Thursday, May 10, 2012

Book Review: The Vanishers

The Vanishers: A Novel by Heidi Julavits (New York: Doubleday, 2012. 304 pp)

Born and raised in Portland, Maine, Heidi Julavits attended Dartmouth College and earned an M.F.A from Columbia University. Julavits co-edits The Believer magazine. She has authored four novels: The Mineral Palace, The Effect of Living Backwards, The Uses of Enchantment, and The Vanishers. Julavits lives in Manhattan with her husband, writer Ben Marcus, and their children.

Hell is Other People 

Jean-Paul Sartre famously said, “Hell is other people.” To him, a relationship with others creates, sustains, and empowers dissidence. To a certain extent, then, isolation emerges as a virtue. But do we actually enjoy existence in the prison of our thoughts?
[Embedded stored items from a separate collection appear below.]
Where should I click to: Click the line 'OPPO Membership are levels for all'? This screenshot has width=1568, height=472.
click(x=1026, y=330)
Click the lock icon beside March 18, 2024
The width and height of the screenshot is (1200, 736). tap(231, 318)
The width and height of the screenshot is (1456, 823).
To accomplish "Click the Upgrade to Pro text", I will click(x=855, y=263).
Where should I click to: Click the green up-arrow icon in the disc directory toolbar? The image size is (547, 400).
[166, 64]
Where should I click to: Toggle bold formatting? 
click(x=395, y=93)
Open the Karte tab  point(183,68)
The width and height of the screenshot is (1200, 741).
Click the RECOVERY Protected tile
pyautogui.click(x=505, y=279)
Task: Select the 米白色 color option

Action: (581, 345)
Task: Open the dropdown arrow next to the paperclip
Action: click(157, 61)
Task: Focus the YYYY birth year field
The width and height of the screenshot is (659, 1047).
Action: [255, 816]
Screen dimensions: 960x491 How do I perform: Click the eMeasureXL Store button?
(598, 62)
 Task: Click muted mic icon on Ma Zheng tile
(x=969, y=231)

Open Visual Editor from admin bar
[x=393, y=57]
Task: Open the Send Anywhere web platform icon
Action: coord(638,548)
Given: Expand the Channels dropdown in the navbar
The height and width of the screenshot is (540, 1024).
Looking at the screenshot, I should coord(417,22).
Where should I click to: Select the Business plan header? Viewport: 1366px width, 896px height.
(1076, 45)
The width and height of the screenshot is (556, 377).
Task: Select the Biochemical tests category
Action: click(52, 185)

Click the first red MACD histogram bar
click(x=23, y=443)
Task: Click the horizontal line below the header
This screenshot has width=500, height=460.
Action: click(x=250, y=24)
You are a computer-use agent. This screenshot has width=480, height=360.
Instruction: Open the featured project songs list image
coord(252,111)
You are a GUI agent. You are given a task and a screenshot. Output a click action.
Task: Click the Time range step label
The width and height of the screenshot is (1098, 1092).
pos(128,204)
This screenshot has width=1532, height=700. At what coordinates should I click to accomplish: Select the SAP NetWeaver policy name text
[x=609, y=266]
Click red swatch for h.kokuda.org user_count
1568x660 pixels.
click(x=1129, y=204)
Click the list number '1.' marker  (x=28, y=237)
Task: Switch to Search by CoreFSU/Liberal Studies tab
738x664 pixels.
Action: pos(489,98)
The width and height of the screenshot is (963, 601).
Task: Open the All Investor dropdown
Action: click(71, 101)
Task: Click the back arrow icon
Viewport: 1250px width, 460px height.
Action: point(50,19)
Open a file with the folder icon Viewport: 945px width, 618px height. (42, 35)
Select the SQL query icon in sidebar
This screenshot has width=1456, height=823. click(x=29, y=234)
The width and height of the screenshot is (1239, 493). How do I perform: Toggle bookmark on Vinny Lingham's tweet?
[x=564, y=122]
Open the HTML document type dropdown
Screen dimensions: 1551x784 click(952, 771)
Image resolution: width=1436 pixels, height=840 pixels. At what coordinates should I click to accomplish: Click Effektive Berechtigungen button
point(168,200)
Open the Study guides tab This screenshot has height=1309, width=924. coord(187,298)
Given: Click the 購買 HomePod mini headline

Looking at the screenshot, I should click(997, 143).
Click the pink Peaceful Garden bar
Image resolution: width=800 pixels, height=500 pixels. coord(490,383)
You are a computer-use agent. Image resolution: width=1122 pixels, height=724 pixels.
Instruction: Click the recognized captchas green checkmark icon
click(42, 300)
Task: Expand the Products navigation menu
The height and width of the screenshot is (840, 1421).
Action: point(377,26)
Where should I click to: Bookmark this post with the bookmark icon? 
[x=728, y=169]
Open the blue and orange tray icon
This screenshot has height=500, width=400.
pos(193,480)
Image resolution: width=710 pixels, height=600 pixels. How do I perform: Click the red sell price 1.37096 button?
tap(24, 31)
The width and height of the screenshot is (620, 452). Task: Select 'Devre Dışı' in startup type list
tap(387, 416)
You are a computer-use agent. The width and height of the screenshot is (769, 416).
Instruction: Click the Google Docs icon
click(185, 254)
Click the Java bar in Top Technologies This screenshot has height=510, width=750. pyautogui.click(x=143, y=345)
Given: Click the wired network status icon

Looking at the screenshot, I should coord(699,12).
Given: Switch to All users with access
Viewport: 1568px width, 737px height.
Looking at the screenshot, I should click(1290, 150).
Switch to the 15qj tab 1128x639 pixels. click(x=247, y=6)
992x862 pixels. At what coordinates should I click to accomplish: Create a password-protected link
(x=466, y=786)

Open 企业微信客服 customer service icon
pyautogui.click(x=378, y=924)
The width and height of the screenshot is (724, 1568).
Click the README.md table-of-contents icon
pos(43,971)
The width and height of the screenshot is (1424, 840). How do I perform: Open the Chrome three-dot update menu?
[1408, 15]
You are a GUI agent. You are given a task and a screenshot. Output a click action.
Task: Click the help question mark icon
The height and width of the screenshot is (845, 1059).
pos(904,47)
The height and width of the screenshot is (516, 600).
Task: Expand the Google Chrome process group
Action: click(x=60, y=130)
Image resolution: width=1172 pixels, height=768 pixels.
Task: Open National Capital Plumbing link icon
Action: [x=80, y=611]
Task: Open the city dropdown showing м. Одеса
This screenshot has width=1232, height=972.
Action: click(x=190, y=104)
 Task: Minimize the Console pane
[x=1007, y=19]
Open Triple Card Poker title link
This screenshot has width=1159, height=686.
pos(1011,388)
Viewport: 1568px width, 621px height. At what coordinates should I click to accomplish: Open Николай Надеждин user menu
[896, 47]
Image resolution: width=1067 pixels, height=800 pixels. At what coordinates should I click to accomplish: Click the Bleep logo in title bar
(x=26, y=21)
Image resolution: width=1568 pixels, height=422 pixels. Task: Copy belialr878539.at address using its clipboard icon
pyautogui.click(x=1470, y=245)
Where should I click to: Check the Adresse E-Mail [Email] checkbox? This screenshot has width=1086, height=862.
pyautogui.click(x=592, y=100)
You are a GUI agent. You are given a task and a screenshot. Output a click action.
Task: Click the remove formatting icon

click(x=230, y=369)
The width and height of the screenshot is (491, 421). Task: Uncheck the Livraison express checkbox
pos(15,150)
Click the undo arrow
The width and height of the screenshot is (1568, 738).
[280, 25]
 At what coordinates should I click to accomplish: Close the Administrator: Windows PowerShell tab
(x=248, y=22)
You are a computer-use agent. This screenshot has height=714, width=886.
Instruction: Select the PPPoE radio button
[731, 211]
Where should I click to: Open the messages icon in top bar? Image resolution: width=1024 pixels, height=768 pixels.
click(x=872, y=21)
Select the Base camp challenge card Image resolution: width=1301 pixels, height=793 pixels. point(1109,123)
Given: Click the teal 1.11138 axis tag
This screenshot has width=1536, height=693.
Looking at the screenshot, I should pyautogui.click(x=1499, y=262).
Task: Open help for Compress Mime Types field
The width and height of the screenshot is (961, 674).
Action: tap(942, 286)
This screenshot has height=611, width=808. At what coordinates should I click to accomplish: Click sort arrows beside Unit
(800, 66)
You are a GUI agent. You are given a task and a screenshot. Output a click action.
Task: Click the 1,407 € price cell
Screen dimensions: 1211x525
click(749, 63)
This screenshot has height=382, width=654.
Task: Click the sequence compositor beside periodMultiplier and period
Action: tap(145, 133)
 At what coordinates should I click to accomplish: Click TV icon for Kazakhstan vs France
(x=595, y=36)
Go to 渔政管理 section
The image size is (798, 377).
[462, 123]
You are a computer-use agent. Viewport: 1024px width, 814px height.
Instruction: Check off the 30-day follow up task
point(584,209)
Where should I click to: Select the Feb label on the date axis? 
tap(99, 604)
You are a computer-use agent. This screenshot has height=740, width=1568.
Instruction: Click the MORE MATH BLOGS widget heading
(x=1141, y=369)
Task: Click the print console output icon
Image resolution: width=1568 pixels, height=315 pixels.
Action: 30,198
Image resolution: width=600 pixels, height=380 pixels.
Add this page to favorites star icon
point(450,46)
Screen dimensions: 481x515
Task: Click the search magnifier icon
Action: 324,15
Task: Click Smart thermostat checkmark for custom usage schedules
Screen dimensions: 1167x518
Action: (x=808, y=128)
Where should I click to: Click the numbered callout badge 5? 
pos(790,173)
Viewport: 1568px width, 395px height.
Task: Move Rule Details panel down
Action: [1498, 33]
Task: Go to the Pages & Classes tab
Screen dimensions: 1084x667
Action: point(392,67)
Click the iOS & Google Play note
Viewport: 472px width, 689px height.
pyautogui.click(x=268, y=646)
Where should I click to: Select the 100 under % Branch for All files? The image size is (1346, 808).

With The Vanishers, Heidi Julavits suggests hell also proceeds from the individual.

The Life of a Psychic 

The Vanishers’ plot centers around a burgeoning psychic, Julia Severn. Enrolled in an elite institute for psychics, Julia interns for Madame Ackermann, a renowned psychic.

Julia’s mother committed suicide soon after birthing Julia. Without a mother, Julia began connecting with people, places, and things on a different plain. Thus, she learned of her psychic talents early in life.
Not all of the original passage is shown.